== Task inputs ==
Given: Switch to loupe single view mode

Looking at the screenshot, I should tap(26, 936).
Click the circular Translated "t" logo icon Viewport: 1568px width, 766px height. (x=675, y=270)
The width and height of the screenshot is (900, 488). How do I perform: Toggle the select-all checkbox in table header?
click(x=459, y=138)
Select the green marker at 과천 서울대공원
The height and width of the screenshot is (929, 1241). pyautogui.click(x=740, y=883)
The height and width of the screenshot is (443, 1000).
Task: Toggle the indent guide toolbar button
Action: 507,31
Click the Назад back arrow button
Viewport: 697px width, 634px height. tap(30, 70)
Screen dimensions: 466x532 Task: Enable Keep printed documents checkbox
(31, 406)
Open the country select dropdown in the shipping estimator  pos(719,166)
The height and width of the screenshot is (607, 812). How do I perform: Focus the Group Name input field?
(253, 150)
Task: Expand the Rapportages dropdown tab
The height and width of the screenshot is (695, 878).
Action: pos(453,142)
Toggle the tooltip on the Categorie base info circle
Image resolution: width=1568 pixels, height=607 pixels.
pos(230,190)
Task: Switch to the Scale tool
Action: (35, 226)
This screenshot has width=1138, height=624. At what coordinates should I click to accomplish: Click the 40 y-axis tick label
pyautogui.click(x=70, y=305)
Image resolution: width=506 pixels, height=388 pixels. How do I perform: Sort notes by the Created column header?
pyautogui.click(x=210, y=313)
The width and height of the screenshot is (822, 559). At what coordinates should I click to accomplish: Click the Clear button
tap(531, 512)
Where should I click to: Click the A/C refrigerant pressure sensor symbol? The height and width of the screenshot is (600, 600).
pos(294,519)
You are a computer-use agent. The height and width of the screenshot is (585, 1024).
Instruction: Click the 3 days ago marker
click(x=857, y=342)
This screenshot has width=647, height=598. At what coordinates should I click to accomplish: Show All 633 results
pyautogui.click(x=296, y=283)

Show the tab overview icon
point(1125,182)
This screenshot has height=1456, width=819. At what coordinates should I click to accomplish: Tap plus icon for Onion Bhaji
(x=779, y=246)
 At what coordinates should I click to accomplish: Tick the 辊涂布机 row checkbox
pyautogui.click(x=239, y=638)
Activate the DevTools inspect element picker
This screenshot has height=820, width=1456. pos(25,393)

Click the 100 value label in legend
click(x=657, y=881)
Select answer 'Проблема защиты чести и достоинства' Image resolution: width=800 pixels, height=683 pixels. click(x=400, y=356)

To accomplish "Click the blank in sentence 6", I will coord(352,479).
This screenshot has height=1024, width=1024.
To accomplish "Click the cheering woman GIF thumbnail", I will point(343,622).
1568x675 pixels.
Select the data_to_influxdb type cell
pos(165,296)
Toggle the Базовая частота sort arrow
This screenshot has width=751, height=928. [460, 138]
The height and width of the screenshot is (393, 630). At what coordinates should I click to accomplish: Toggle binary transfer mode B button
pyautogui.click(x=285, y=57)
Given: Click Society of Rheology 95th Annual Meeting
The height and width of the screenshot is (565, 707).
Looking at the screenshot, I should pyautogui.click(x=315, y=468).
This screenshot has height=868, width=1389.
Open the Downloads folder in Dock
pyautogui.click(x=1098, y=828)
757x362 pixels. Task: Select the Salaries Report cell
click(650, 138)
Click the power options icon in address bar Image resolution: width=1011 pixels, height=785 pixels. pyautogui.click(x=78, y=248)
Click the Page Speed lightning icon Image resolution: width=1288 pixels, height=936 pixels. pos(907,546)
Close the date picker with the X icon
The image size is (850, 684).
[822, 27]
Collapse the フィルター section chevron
===
▶ **Work to do**
Copy the stretch of entries from the start through the line containing "click(x=459, y=138)", swapping "loupe" for "filmstrip" and leaving everything else unchanged.

▶ **Output for this exercise**
Given: Switch to filmstrip single view mode

Looking at the screenshot, I should tap(26, 936).
Click the circular Translated "t" logo icon Viewport: 1568px width, 766px height. (x=675, y=270)
The width and height of the screenshot is (900, 488). How do I perform: Toggle the select-all checkbox in table header?
click(x=459, y=138)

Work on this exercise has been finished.